In stanza 4, we pray specifically that He would guard us from ourselves, our own self-directed sinful tendencies. We are too prone to backslide and turn away from what we know is righteous and virtuous. Jesus taught us to pray, “Lead us not into temptation.” That certainly includes the request that He would guard us in those moments when temptations come, that we might not only resist, but also use those moments to grow stronger in our resolve, that we might not “forsake the right, or do the wrong.” We need God’s “sheltering care” to protect us not only from all forms of hostile attack, but also from the tempter’s snare that would entice us to sin.
Guard me, O Lord, that I may ne’er
Forsake the right, or do the wrong:
Against temptation make me strong,
And round me spread Thy sheltering care.
In stanza 5, we pray specifically that He would bless us “in every task.” Our new heart wants to serve the Lord in gospel work that builds up the church and the people of God. That involves changing other people’s minds and hearts, something only the Lord can do. And so in this hymn, we conclude by asking Him to work through our work, our deeds, our counseling, our evangelizing, our teaching, our praying, so that His will would be accomplished in ways that bring all the credit and glory to Him. We depend on His “abounding grace” as the way for this prayer to be answered.
Bless me in every task, O Lord,
Begun, continued, done for Thee:
Fulfil Thy perfect work in me;
And Thine abounding grace afford.
What a wonderful triad of requests to make of our Lord regularly.
We sing the lyrics to the tune PENITENCE. It is found in the 1867 St. Alban’s Tune Book. It was written by Cornelius Elven (1791-1873), pastor for fifty years of the Baptist Church at St. Edmunds, Suffolk. During his time there, the congregation grew from 40 to over 600 members.

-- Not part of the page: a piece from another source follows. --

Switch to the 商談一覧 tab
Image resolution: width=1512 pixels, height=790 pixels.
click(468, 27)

At Charles Spurgeon’s first, and brief pastorate at Waterbeach, Elven was invited to preach for his first anniversary, in 1852. Mr. Spurgeon met him at the station. Noting what a large man Elven was, Spurgeon wrote, “His bulk was stupendous, and one saw that his heart was as large as his body.” He could not go into the river for the baptismal service connected with the anniversary, for he said that “if he got wet through, there were no garments nearer than Bury St. Edmunds that would fit him.”

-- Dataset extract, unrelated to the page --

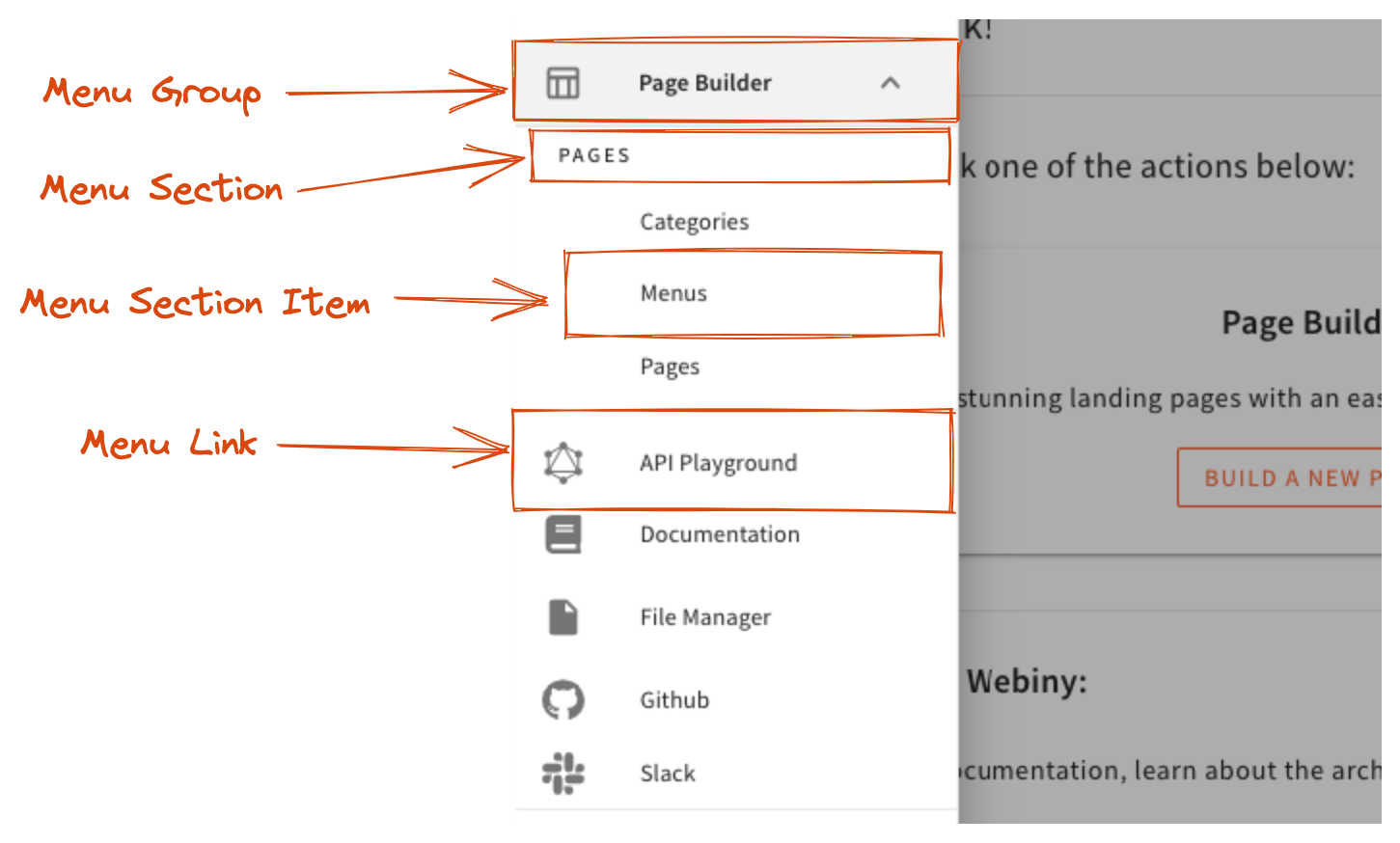The height and width of the screenshot is (843, 1400).
Task: Open the Github menu link
Action: click(x=674, y=699)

Elven exhorted the young pastor to “study hard, and mind and keep abreast of the foremost Christians in your little church; for if these men, either in their knowledge of Scripture, or their power to edify the people, once outstrip you, the temptation will arise among them to be dissatisfied with your ministry; and however good they are, they will feel their superiority, and others will perceive it too, and then your place in the church will be very difficult to hold.”